Der Staatsanwalt gab keine Erklärung ab, das Urteil ist nicht rechtskräftig.

Der Beschuldigte aus dem Bezirk Oberpullendorf arbeitet in einem Lokal in Eisenstadt und hatte drei Jahre lang (bis November 2018) ein Verhältnis mit der 26-Jährigen in Eisenstadt. Die wiederum hatte ihren früheren Ehemann wegen Gewalttätigkeiten und Vergewaltigung in der Ehe angezeigt. Das Ende der Beziehung hat der 52-Jährige offenbar nicht akzeptieren wollen, zudem war er mit dem Ex-Mann der Frau bekannt. Der 52-Jährige soll die Frau beobachtet und angeblich bedroht haben. Sie gab am Freitag im Landesgericht an, sie habe Angst vor ihm gehabt - auch, weil sie alleine sei.
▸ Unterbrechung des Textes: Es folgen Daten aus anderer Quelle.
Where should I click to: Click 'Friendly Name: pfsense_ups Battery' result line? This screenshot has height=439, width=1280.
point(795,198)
Eines Tages knapp vor Weihnachten 2018 sei er an ihrer Wohnungstüre aufgetaucht und habe ihr bei geöffneter Tür gesagt: "Wenn du diese Anzeige machst und auf mich nicht hörst, wird die Polizei nur deine Knochen finden. Dann werde ich dich mit Säure übergießen und in der Toilette hinunterspülen", wie die junge Frau bei der Polizei zu Protokoll gab.

Ein Zeuge will diese Worte über das Mobiltelefon mitgehört haben, weil er gerade mit der jungen Frau telefonierte, als es an der Tür klopfte. Am 5. April 2019 habe sie den Mann - er macht für seine Firma auch Essenszustelldienste - im Privatauto nachts vor ihrer Haustür stehen gesehen, da habe er mit der linken Hand eine Bewegung von rechts nach links über den Hals gemacht, wie zum Halsabschneiden.
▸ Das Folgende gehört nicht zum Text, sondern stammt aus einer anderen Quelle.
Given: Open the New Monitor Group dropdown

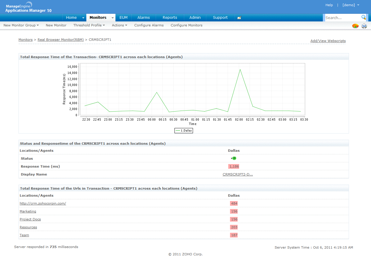Looking at the screenshot, I should (x=21, y=25).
Die Befragung des Beschuldigten und der Frau gestaltete sich langwierig, weil eine Dolmetscherin übersetzen musste und das Abgleichen der verschiedenen Protokolle von SMS und WhatsApp-Nachrichten mit den Aussagen der Zeugen Widersprüchlichkeiten ergab. So war der Kontakt zwischen den beiden nicht immer von Spannungen und Drohungen geprägt. Der Zeuge wiederum, der die über das Handy mitgehörte Drohung bezeugte, hatte den Beschuldigten einige Tage nach dem Vorfall besucht, ohne aber die drohenden Worte anzusprechen. Auf die Frage nach dem Warum durch die Richterin sagte er: "Es war auch ein anderer Mann in der Wohnung, den wollte ich nicht genieren."

Der Verteidiger wies mehrmals auf Ungereimtheiten in den Aussagen der Frau und des Zeugen hin, etwa bezüglich der Inhalte der Kommunikation in den sozialen Medien. Dass sein Mandant am Abend des 5. April am Heimweg nach der Arbeit bei der Frau vorbeigefahren sei, wäre möglich, könne aber nicht bewiesen werden. Der Staatsanwalt sagte zum Vorwurf des Beschuldigten, die Aussagen seien ein Komplott gegen ihn, es gebe keinen Grund zu zweifeln, warum zwei Zeugen ohne Naheverhältnis zueinander den Beschuldigten so belasten sollten.

Richterin Knöchl entschied auf Freispruch vom Vorwurf der gefährlichen Drohung: "Ich kann nicht ausschließen, dass es so gewesen ist, aber ich bin auch nicht davon überzeugt, dass es so war", sagte die Richterin in der Urteilsbegründung. "Der Freispruch erfolgt im Zweifel, haben Sie das verstanden?", fragte die Richterin den Beschuldigten. "Ja, ich habe nichts gemacht", lautete die Antwort.